Rotary District presents cheque to food bank for expansion District 6960 chose the food bank as the recipient of the $40,000 as the benefits of this grant would feed potentially hundreds of individuals in need throughout this region for years to come.

Rotarians present a cheque for $40,000 to Sandra Frank, CEO of All Faiths Food Bank.
Rotarians present a cheque for $40,000 to Sandra Frank, CEO of All Faiths Food Bank.

Rotary District 6960 (Florida, US) recently presented a cheque for $40,000 to the All Faiths Food Bank to help with the organisation’s expansion.

The money will be used to purchase a new refrigerated box truck that will allow the food bank to expand its services in the communities that it currently serves and expand its reach to additional communities.

District 6960 chose the food bank as the recipient of the $40,000 as the benefits of this grant would feed potentially hundreds of individuals in need throughout this region for years to come, further exemplifying the Rotary mission, Service Above Self.

This project is part of Rotary’s grassroots efforts to support local communities with humanitarian and educational grants that will have a long-term positive effect on the people of the communities.

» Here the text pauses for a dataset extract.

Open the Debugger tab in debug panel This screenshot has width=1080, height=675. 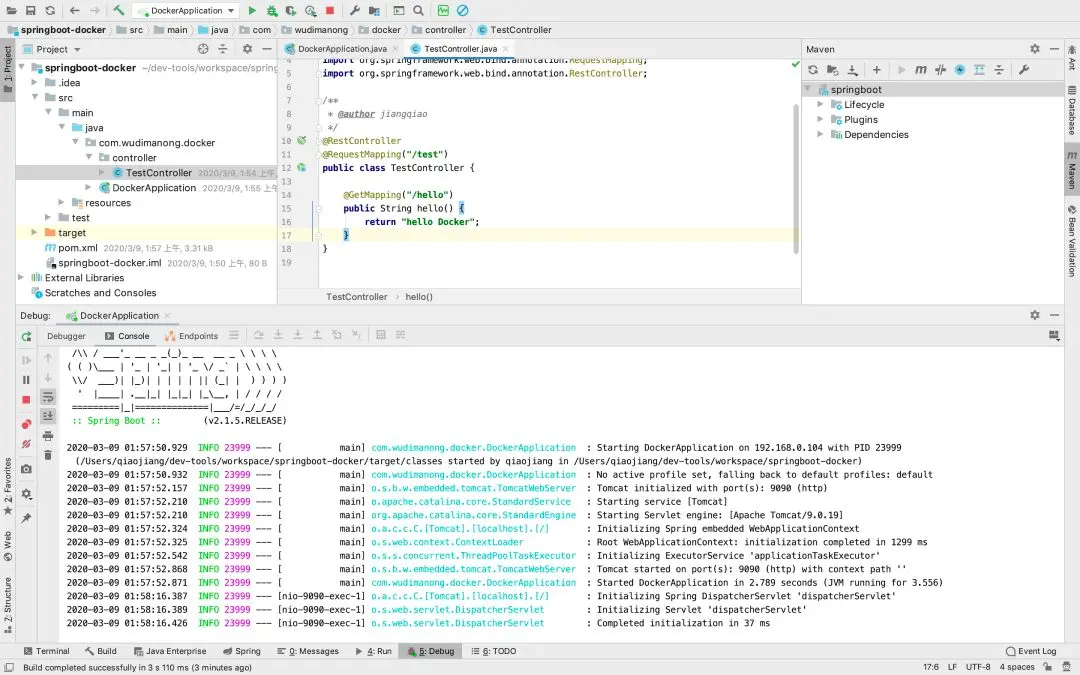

Rotary District 6960 Governor Bobbi Bird presented the cheque to Sandra Frank, CEO of All Faiths Food Bank, at the food bank’s offices in Sarasota recently.

Bird said, “For over 100 years Rotary International has been serving the people of Southwest Florida and around the world.”

“Thanks to the efforts of the clubs in District 6960 we are thrilled to be able to give a cheque for $40,000 to All Faiths Food Bank to help support their mission of serving the people in our communities.”

The funds for the truck were donated by Rotarians from across District 6960, which includes clubs in Charlotte, Collier, Desoto, Glades, Hendry, Lee, Manatee, and Sarasota counties.

“The generosity of Rotary District 6960 allows us to purchase a truck that will pick up even more donations to serve our community,” Frank said.

“This includes a larger amount of perishables that would otherwise go to waste, providing a larger, healthier selection of foods to help feed our community.”